Text passage:

## START

Tim Couzens (1944–2016) was a South African literary and social historian, and travel writer. He was educated at Durban High School, Rhodes University, and the University of the Witwatersrand.  He won a number of awards for his works, and was employed in the Graduate School for Humanities and Social Sciences at the University of the Witwatersrand, Johannesburg.

Couzens authored 16 distinct works and was also involved in the publication of Nelson Mandela's "Conversations With Myself".

In mid October 2016 Couzens suffered a severe head injury from a fall causing a brain haemorrhage. He fell into a coma and then died on October 26.

Publications 

 The Return of the Amasi Bird: Black South African Poetry 1891-1981 (Ravan Press, 1982), co-edited with Essop Patel
 The New African: A Study of the Life and Work of H.I.E. Dhlomo (Ravan Press, 1985) 
 Tramp Royal: The True Story of Trader Horn (Wits University Press, 1992)

## END

Directive 1: In the Tim Couzens text, how many distinct works is Couzens said to have authored?
Directive 2: Retype the Tim Couzens text word for word from "The Return of" to "(Ravan Press, 1985)".

Source data:
## START

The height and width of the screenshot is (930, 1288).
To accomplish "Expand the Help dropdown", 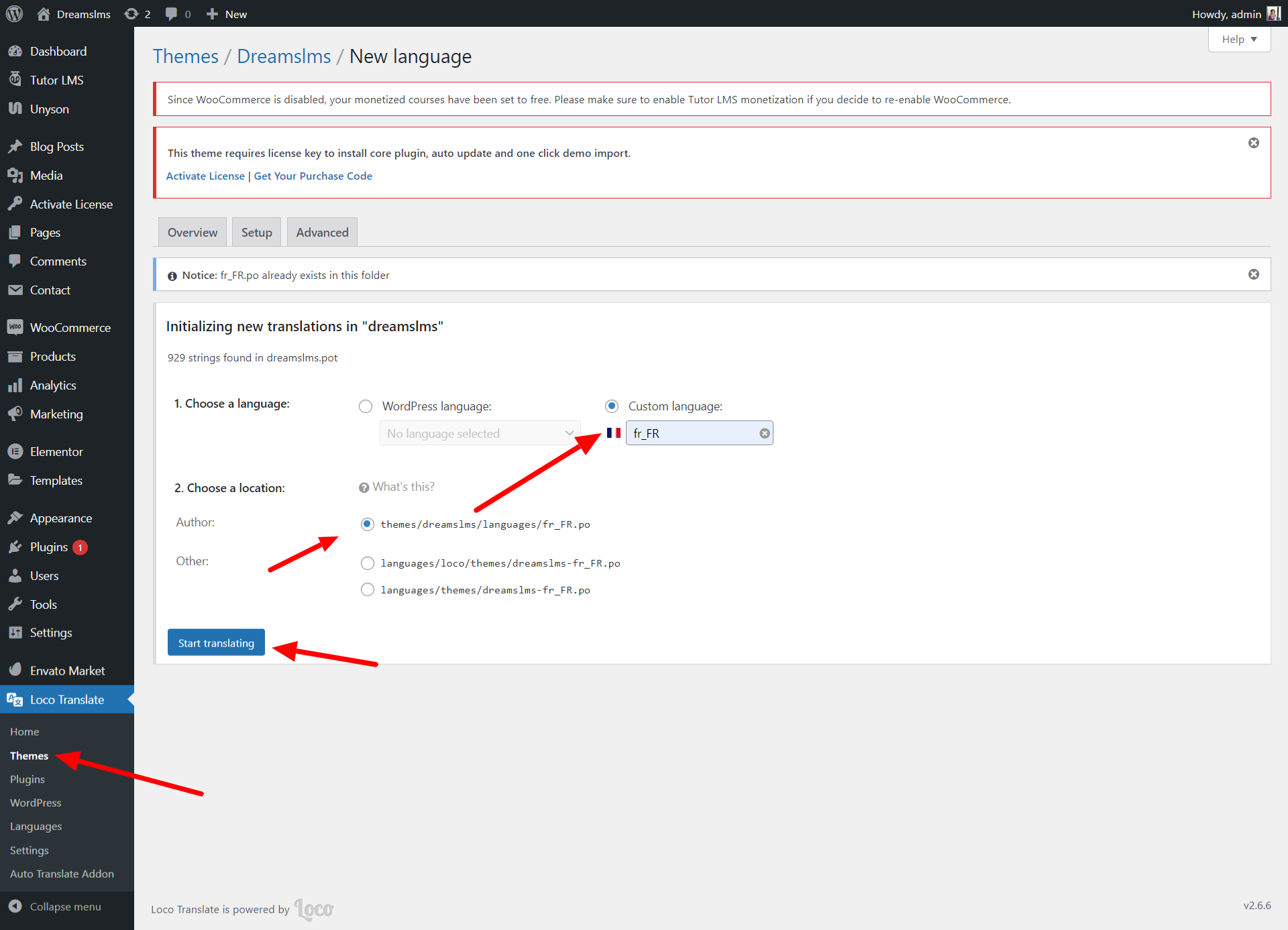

## END

Final result 1: 16 distinct works.

Final result 2:
The Return of the Amasi Bird: Black South African Poetry 1891-1981 (Ravan Press, 1982), co-edited with Essop Patel
 The New African: A Study of the Life and Work of H.I.E. Dhlomo (Ravan Press, 1985)